Non fa una grinza. Ricorda l’aforisma di Einstein: “Ognuno è un genio, ma se si giudica un pesce dall’abilità di arrampicarsi sugli alberi, passerà tutta la vita a credersi stupido’”. A fare la differenza – diceva Matteo – è l’amore, l’unica condizione che renda felice una situazione come la sua. È questione di categorie, insomma: «Se usi quelle dei radicali, noi siamo dei poverini, se però scopri categorie che prevedano la libertà di essere diversi, noi siamo la massima espressione di libertà».
Non era arrabbiato con i medici che lo avevano fatto nascere in un corpo “smangiato e deforme”, non era arrabbiato con nessuno, «il mio spirito ha scelto un corpo così limitato proprio per dimostrare che i limiti sono solo nella nostra testa, la considero la mia missione. Se i miei genitori non fossero stati capaci di guardare oltre, non mi avrebbero salvato dal silenzio e oggi sarei ancora considerato un vegetale senz’anima. Invece ciascuno di noi è un prodigio di bellezza e io lo dimostro ogni giorno vivendo. Pregare mi aiuta molto e il mio rapporto con Dio è costante».

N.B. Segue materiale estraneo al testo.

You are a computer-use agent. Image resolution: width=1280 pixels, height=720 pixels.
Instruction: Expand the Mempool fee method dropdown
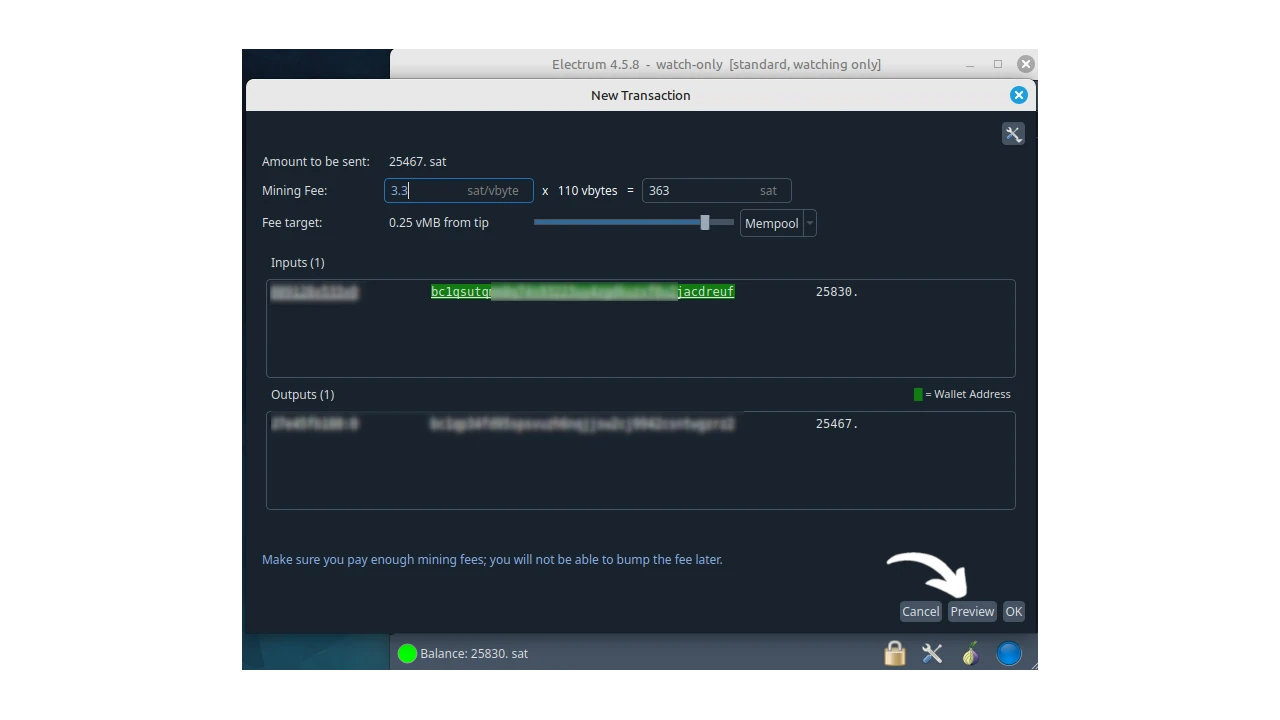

Aveva un unico terrore: i tanti che pretendono di misurare la ‘dignità’ delle vite altrui: «Lo dico chiaro, non uccidetemi mai. Temo sempre che un giorno arrivi uno e dica ‘sopprimiamo i disabili che non parlano’… se accadesse io mi troverei in una situazione poco bella…». Non aveva mai superato lo choc della morte di Eluana Englaro, «quando decisero di toglierle la vita ero scosso, anche lei aveva la sua missione e non l’aveva finita. Se perfezione è camminare, io ed Eluana siamo un disastro, se invece è essere ce la caviamo benissimo».
Matteo ha perfino fondato un’associazione: “Per la cura di chi cura (CxC)”.
«Tutti noi dobbiamo lasciare un segno importante nel mondo, ciascuno nel suo modo e nel suo tempo, ma non si può vivere senza lasciare segni».
Matteo, partito per il Paradiso a 24 anni, ha lasciato a tutti noi che lo abbiamo conosciuto, un segno luminoso.
«Tutti noi veniamo per una missione e, se la facciamo, stiamo bene con noi stessi e con gli altri, ma se non la facciamo non stiamo bene e ci sentiamo vuoti di senso. Trovare il senso del nostro essere è la cosa più importante che ci sia, se non lo troviamo siamo persone che non sanno vedere oltre il visibile. Invece, se lo troviamo siamo molto luminosi e viviamo molto bene, anche in condizioni faticose e in corpi faticosi. Il senso è il percorso da percorrere.»